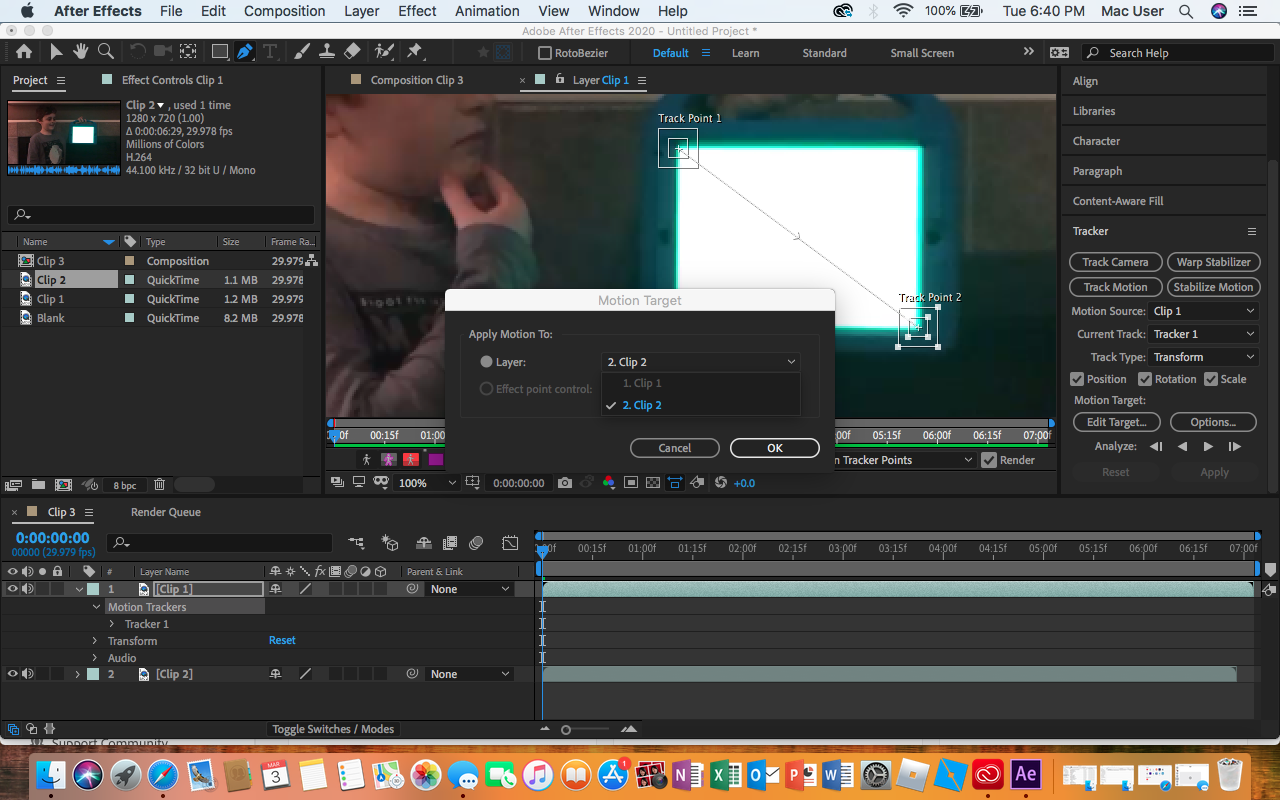
Task: Select the Puppet Pin tool
Action: point(414,52)
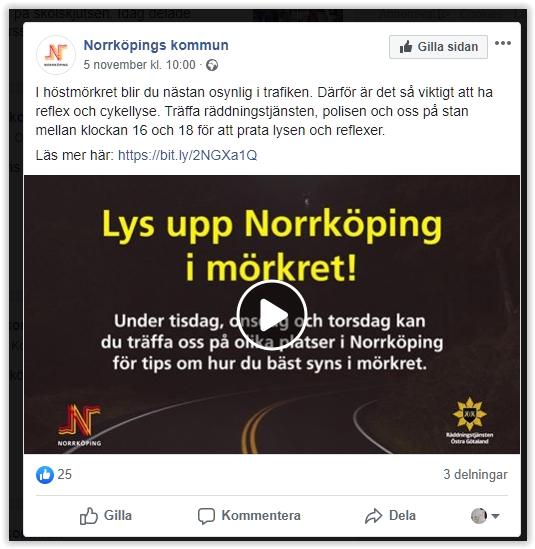Play the Lys upp Norrköping video
This screenshot has width=535, height=549.
click(x=272, y=315)

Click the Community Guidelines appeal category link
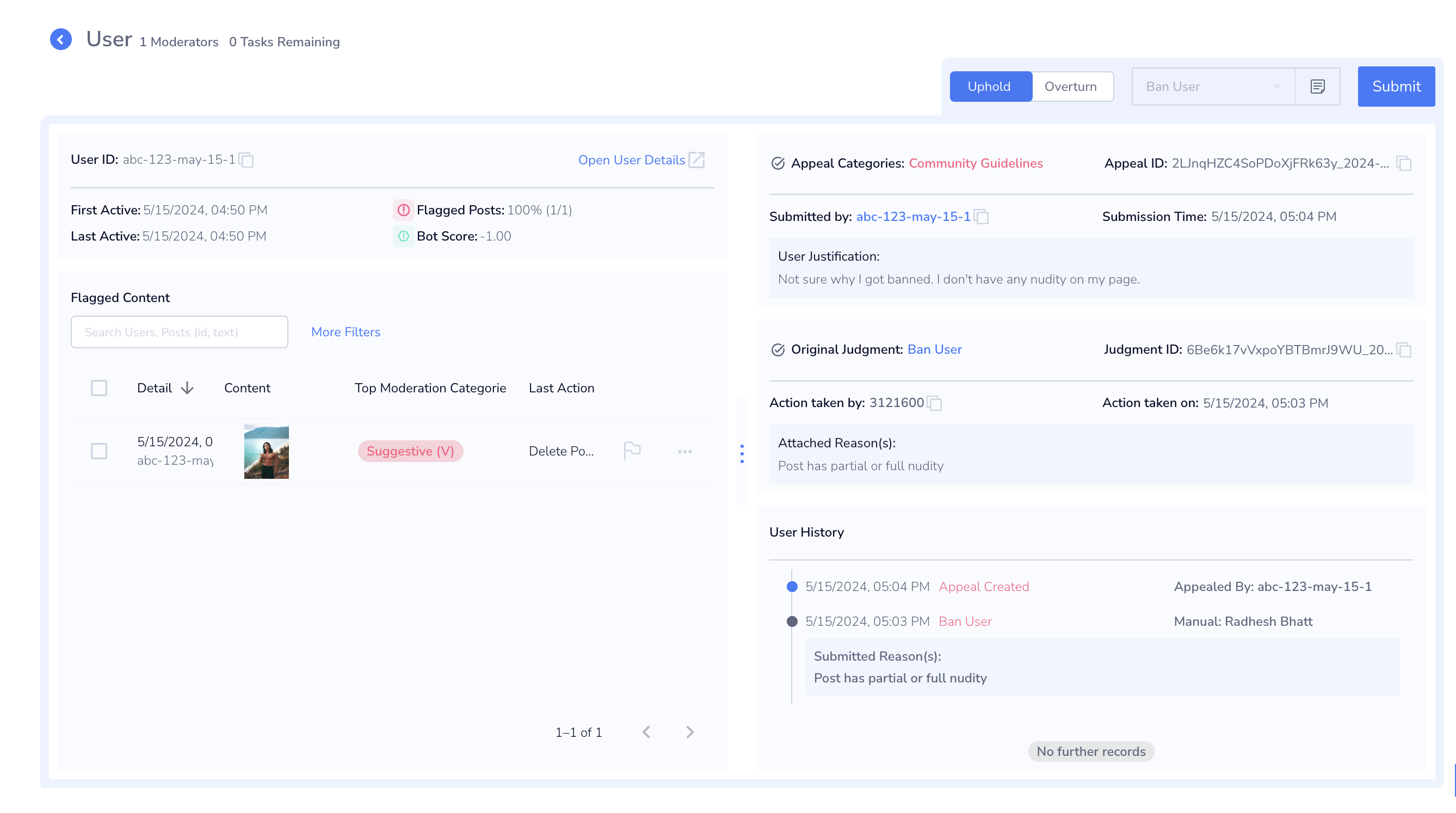point(975,163)
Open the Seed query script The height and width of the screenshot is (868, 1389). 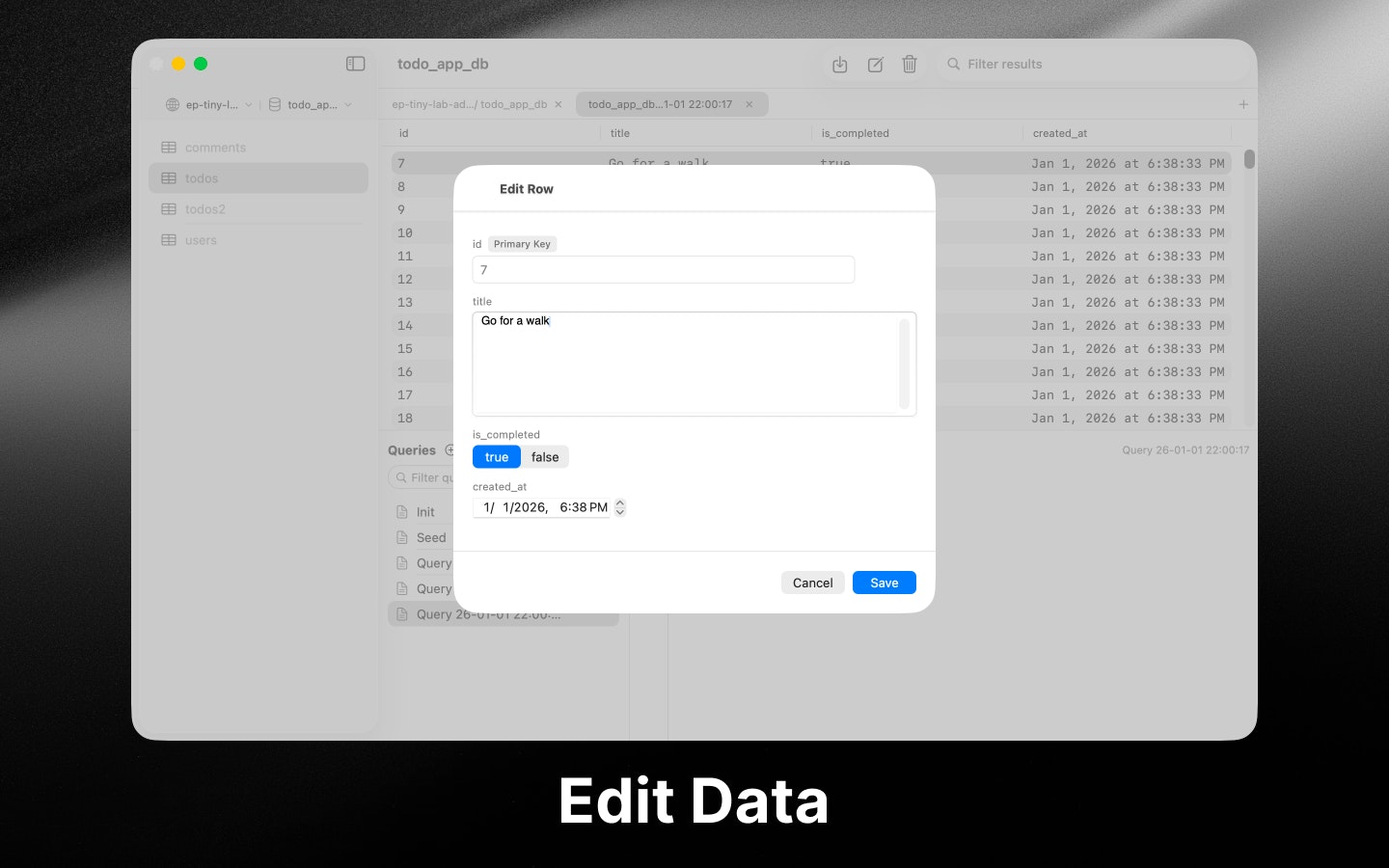[430, 537]
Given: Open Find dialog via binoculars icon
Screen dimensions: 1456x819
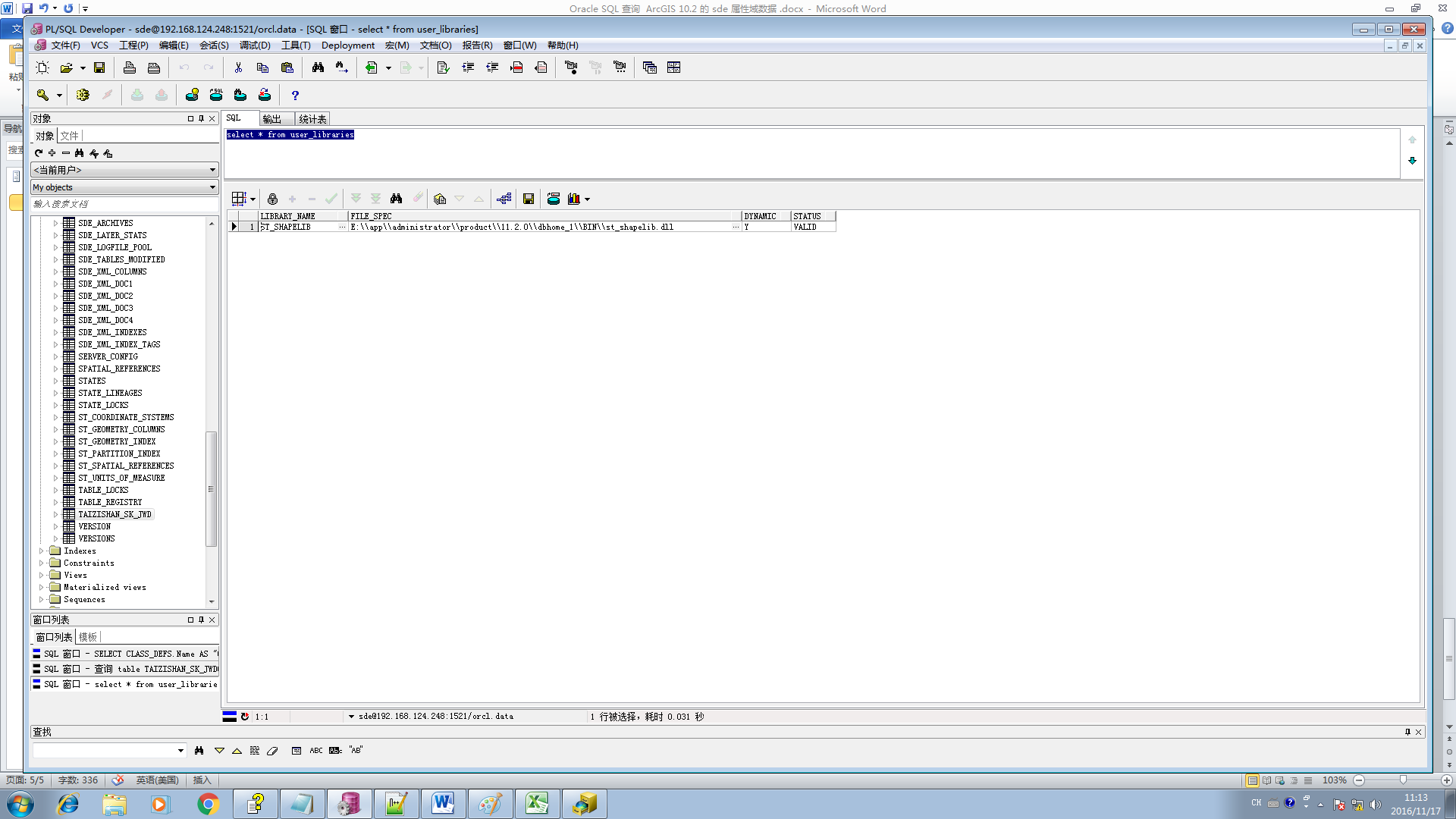Looking at the screenshot, I should 318,67.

◆ PROBLEM DETAILS: Put the lines from the one containing "Given: Open Find dialog via binoculars icon" through the end of the entries, inclusive, into a numbered list. Skip blank lines and leave out the pictures.

◆ REPLY:
1. Given: Open Find dialog via binoculars icon
2. Screen dimensions: 1456x819
3. Looking at the screenshot, I should 318,67.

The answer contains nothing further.